Integrated: data warehouse receives data from different resources. Filtering and transforming data from different resources into one consistent database is known as integration.
Non-Volatile: data are updated frequently. Data warehouse can save data for long run.
Time-variant: data can store for long time so, later older data can user for forecasting.
There are three main components of data warehousing:
- A data integration layer that extracts data from operational systems, such as Excel, ERP, CRM or financial applications.
- A data staging area where data is cleanup and organized.
- A presentation area where data is warehoused and made available for use.
Use of Data Warehouse:
Data Warehouse are used for
- Carrying out data mining to gain new insights from the information held in many large databases
- Conducting market research by analyzing large volumes of data in-depth
- An online business analyzing user behavior to make business decisions
Application areas of data warehouse are:
Here, are most common sectors where Data warehouse is used:
Airline:
In the Airline system, it is used for operation purpose like crew assignment, analyses of route profitability, frequent flyer program promotions, etc.
Banking:
It is widely used in the banking sector to manage the resources available on desk effectively.
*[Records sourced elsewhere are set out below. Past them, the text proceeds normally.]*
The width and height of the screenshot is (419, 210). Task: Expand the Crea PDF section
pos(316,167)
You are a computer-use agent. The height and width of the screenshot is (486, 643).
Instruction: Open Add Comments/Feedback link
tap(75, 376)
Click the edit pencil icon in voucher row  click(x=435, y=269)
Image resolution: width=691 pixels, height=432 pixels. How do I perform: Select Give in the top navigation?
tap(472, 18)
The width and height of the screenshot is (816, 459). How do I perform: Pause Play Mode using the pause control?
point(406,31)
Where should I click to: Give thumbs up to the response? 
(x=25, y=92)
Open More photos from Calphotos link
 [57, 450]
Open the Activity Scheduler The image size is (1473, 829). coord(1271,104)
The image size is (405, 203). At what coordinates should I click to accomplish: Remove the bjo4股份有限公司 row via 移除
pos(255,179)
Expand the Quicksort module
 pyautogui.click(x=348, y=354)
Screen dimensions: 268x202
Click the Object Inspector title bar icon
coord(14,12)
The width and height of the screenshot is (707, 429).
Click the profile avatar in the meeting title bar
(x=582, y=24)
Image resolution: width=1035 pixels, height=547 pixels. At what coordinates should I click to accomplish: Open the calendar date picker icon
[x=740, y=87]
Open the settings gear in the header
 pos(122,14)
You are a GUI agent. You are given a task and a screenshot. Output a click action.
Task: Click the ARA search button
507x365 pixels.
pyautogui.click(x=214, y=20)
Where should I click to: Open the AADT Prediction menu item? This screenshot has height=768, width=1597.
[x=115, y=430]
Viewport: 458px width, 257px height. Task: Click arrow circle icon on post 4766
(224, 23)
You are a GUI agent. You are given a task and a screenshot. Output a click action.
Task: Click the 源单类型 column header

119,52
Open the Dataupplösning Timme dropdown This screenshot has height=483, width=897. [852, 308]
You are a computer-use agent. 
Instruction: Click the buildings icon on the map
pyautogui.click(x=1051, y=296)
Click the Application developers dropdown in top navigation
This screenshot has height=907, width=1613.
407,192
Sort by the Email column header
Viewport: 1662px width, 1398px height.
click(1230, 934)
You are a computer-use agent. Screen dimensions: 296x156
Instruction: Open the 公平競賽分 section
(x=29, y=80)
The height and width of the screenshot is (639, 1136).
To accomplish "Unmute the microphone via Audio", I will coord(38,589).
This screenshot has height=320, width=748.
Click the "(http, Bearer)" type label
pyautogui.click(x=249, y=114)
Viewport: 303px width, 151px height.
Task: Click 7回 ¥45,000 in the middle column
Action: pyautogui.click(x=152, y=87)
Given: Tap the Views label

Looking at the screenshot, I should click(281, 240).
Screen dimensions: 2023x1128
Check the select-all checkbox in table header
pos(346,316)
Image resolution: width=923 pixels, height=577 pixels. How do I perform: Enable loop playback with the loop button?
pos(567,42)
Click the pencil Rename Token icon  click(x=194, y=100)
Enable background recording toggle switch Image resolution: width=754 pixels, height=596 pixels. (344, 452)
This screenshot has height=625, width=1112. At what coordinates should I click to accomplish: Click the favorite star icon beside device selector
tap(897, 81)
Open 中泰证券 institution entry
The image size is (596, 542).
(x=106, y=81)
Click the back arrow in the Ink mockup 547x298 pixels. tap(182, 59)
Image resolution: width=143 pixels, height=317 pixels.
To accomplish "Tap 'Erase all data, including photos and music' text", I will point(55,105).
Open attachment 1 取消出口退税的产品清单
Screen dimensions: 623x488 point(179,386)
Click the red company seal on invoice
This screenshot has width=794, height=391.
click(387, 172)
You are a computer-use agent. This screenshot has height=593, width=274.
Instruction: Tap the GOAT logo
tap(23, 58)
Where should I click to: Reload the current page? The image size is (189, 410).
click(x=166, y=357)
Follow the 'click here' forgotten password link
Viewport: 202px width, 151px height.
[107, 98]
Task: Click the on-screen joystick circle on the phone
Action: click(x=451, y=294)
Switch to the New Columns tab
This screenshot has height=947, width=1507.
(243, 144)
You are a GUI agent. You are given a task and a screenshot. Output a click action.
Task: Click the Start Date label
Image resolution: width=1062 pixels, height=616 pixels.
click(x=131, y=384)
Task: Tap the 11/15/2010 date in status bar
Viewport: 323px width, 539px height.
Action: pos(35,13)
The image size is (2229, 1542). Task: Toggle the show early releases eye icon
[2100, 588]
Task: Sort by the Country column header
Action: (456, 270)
Few banks also used for the market research, performance analysis of the product and operations.
Healthcare:
Healthcare sector also used Data warehouse to strategize and predict outcomes, generate patient's treatment reports, share data with tie-in insurance companies, medical aid services, etc.
Public sector:
In the public sector, data warehouse is used for intelligence gathering. It helps government agencies to maintain and analyze tax records, health policy records, for every individual.
Investment and Insurance sector:
In this sector, the warehouses are primarily used to analyze data patterns, customer trends, and to track market movements.
Retain chain:
In retail chains, Data warehouse is widely used for distribution and marketing. It also helps to track items, customer buying pattern, promotions and also used for determining pricing policy.
Telecommunication:
A data warehouse is used in this sector for product promotions, sales decisions and to make distribution decisions.
Hospitality Industry:
This Industry utilizes warehouse services to design as well as estimate their advertising and promotion campaigns where they want to target clients based on their feedback and travel patterns.